TRECHO CITADO »
Mas estas informações não foram colocadas de forma clara para alguns dos familiares de vítimas da covid-19 que tiveram seus entes falecendo em unidades de saúde fora de Miranda.

O familiar cujo relato abre esta reportagem conta que no hospital em que seu pai estava internado, em outro município, a declaração de óbito foi assinada pela médica responsável tendo como causa a covid-19. Mas havia mais de 30 dias que o paciente estava internado, o que o incluiria na regra que  autoriza ritos funerários para pacientes que tenham apresentado sintomas há mais de 20 dias. “A gente lutou para mudar o atestado, só que daí, como era noite, a médica tinha ido embora. Disseram pra gente [no hospital] que não podiam mudar, que tinha que ir assim mesmo [atestado como covid]”.  “Daí a pax falou do protocolo, que não podíamos chegar nem perto do caixão, nem arrumar o corpo, nada. A gente se revoltou, mas no fim aceitamos” completa o familiar.

Procurados pelo Bonito+, até o fechamento desta reportagem, os serviços funerários locais não informaram especificamente quais os protocolos seguem.

Um dos instrumentos que embasariam a atitude da funerária citada pela familiar que deu depoimento ao Bonito+, é a nota técnica sobre “Medidas de Biosegurança para Manejo de Cadáveres – Revisão 16/11/2020”. O documento diz que “em atenção as normativas relacionadas a COVID-19, os velórios de pessoas confirmadas por infecção ao vírus em questão e em período ativo de isolamento não deverão ocorrer para evitar aglomeração, para diminuir a probabilidade de contágio e como medida de controle”. Como a médica do pai da familiar que contamos a história aqui não assinou a declaração atestando que o paciente estava fora do período de transmissão, tudo indica que a funerária seguiu o que a determinação estadual orienta: “que o caixão seja mantido fechado, para evitar contato físico com o cadáver, pois o vírus permanece viável em fluidos corpóreos e superfícies ambientais”.

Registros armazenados

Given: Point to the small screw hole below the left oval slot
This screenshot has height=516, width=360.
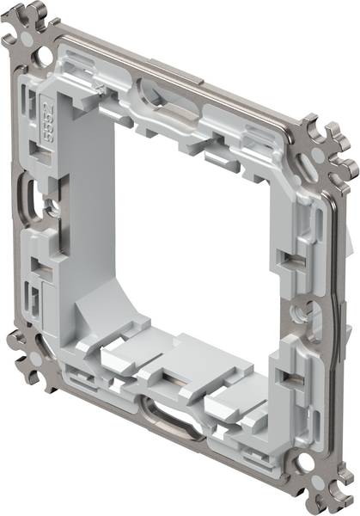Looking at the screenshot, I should tap(53, 208).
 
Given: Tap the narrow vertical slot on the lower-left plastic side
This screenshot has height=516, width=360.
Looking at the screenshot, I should tap(37, 297).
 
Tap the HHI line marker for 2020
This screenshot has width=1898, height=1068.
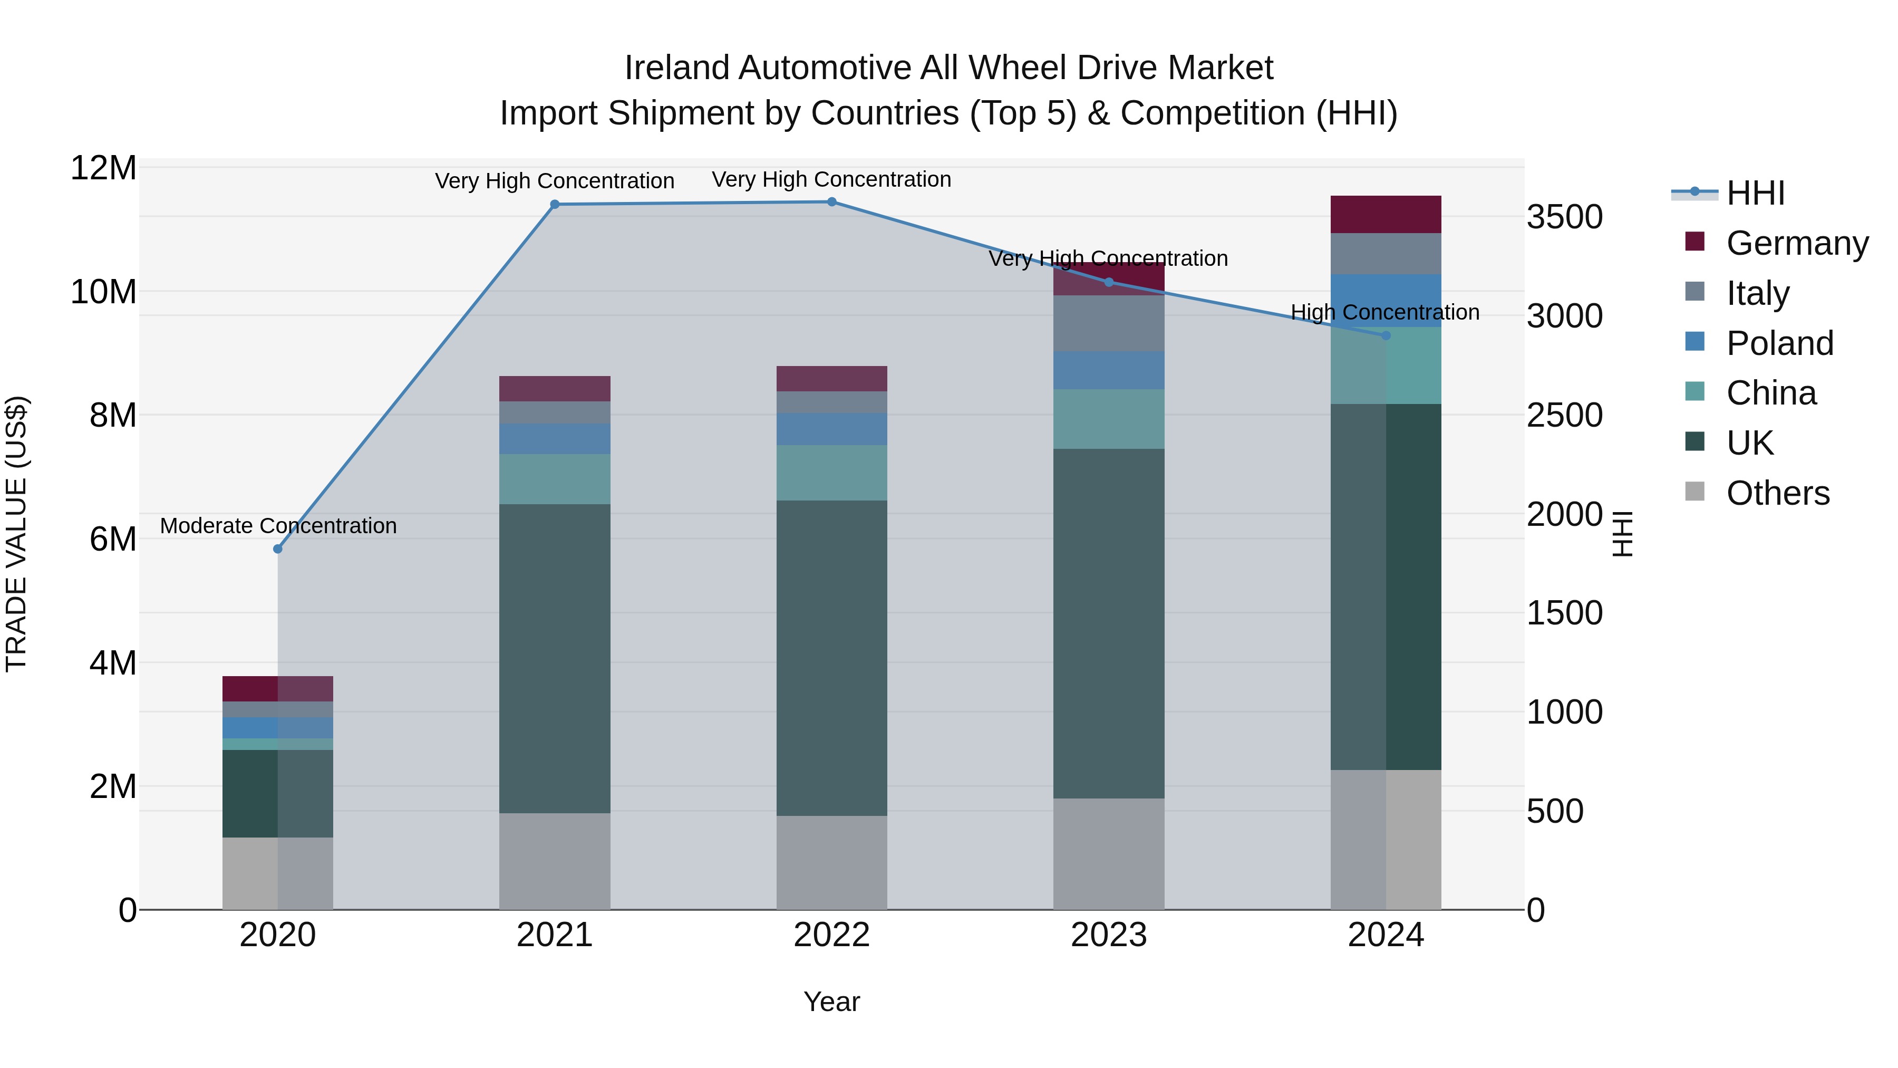pyautogui.click(x=278, y=549)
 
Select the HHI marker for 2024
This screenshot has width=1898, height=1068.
pyautogui.click(x=1386, y=336)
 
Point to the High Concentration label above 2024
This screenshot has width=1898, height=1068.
pyautogui.click(x=1385, y=313)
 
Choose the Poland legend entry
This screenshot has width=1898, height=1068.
pyautogui.click(x=1779, y=343)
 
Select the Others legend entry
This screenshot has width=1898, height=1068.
pyautogui.click(x=1777, y=493)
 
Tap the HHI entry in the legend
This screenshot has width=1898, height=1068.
pyautogui.click(x=1755, y=193)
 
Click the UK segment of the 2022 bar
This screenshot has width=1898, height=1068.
pyautogui.click(x=832, y=658)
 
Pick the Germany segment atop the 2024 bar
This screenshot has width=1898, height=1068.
pyautogui.click(x=1386, y=215)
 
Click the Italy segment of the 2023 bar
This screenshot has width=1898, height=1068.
pyautogui.click(x=1109, y=324)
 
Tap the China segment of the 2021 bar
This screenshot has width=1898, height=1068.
pyautogui.click(x=555, y=479)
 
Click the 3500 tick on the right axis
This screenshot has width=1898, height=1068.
pyautogui.click(x=1564, y=217)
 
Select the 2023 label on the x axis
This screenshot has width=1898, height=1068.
pyautogui.click(x=1109, y=935)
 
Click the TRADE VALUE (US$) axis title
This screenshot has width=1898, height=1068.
pyautogui.click(x=16, y=534)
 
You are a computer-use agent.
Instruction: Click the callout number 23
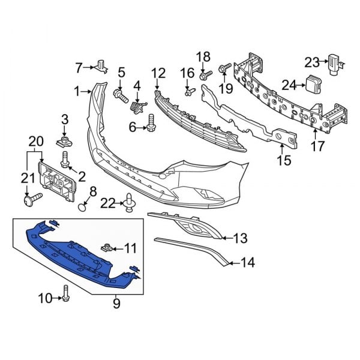click(312, 61)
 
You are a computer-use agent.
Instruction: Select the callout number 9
click(116, 304)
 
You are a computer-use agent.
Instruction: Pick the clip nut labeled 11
click(108, 247)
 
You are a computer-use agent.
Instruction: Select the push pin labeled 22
click(129, 204)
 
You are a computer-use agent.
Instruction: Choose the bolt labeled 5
click(120, 94)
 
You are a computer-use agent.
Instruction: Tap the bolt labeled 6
click(150, 126)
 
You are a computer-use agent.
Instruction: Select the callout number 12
click(158, 73)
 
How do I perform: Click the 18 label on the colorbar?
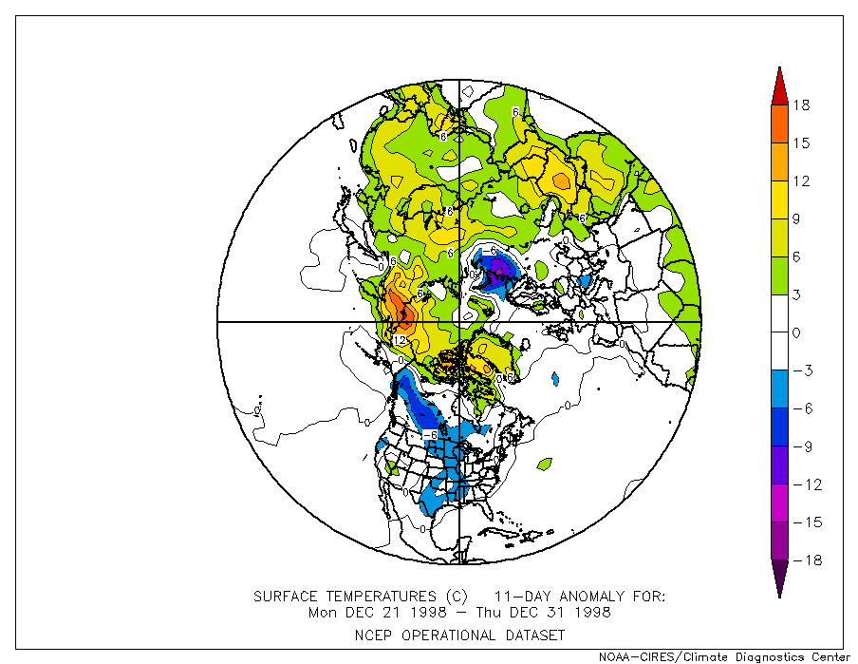pyautogui.click(x=802, y=104)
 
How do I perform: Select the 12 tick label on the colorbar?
pyautogui.click(x=802, y=180)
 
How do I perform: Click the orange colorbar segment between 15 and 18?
pyautogui.click(x=779, y=123)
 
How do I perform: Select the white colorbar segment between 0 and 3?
pyautogui.click(x=779, y=313)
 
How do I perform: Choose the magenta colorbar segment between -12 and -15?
pyautogui.click(x=779, y=503)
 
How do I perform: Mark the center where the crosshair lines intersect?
pyautogui.click(x=459, y=322)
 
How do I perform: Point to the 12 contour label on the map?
pyautogui.click(x=400, y=340)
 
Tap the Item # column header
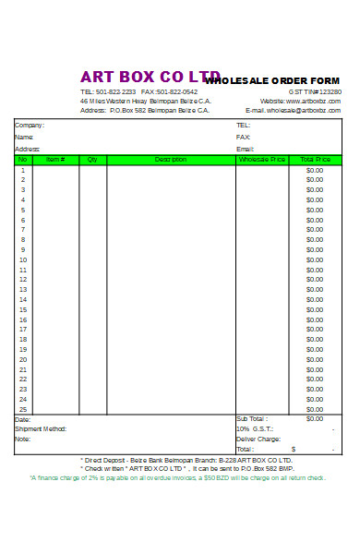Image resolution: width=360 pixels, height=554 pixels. click(x=55, y=160)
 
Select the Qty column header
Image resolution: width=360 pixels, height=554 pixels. click(x=92, y=160)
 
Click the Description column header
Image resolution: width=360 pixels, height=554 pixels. click(x=171, y=160)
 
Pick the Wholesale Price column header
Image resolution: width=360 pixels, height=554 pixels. click(x=262, y=160)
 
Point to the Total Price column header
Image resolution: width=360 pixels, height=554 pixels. click(x=315, y=160)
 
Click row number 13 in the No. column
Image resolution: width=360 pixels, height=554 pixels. click(x=23, y=290)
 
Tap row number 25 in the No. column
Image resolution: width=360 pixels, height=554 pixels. click(x=23, y=409)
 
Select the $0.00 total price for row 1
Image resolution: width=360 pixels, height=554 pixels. click(x=315, y=170)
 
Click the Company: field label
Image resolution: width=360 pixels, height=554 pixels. click(x=30, y=125)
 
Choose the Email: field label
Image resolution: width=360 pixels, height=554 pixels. click(x=245, y=149)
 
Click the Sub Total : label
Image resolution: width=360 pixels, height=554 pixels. click(x=251, y=419)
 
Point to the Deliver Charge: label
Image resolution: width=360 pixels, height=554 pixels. click(x=258, y=439)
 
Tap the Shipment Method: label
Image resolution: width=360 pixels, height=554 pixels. click(x=41, y=428)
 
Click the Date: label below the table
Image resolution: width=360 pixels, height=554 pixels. click(x=22, y=419)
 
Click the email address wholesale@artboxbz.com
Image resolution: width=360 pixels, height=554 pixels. click(x=304, y=110)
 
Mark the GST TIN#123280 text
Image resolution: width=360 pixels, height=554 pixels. click(x=315, y=91)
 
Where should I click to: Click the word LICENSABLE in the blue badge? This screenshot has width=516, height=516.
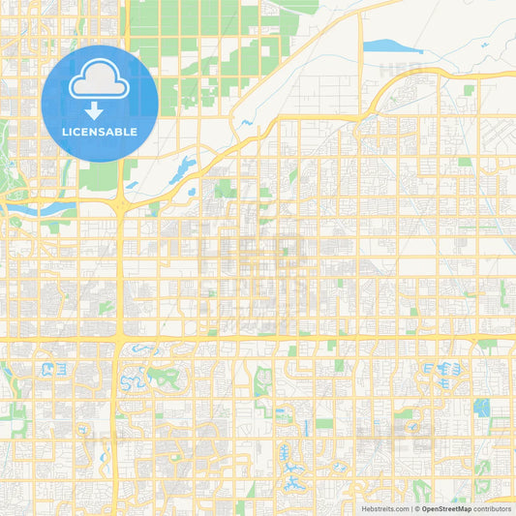coord(101,132)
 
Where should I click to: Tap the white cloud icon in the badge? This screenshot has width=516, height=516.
coord(101,82)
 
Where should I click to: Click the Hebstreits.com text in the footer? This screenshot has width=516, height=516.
coord(386,507)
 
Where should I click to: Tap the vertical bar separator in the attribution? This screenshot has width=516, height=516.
coord(414,507)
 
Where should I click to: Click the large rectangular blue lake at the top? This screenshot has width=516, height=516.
coord(385,46)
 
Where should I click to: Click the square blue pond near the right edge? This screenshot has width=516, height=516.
coord(480,408)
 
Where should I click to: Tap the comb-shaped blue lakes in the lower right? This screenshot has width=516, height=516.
coord(441,368)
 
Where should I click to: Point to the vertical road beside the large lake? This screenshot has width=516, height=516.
coord(361,48)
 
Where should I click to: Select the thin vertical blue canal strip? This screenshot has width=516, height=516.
coord(305,426)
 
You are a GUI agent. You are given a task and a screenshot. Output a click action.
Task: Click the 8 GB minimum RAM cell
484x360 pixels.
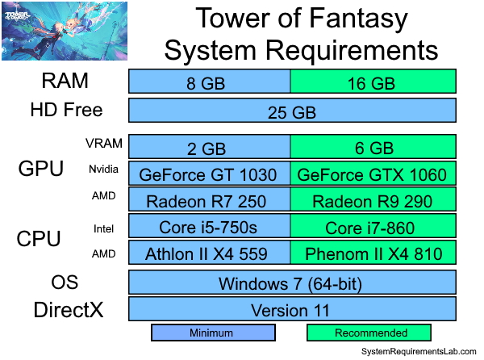pos(210,82)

REQUISITO »
De acordo com o trecho citado, a regra mencionada autoriza ritos funerários para pacientes que apresentaram sintomas há mais de quantos dias?

RESOLUÇÃO »
Há mais de 20 dias.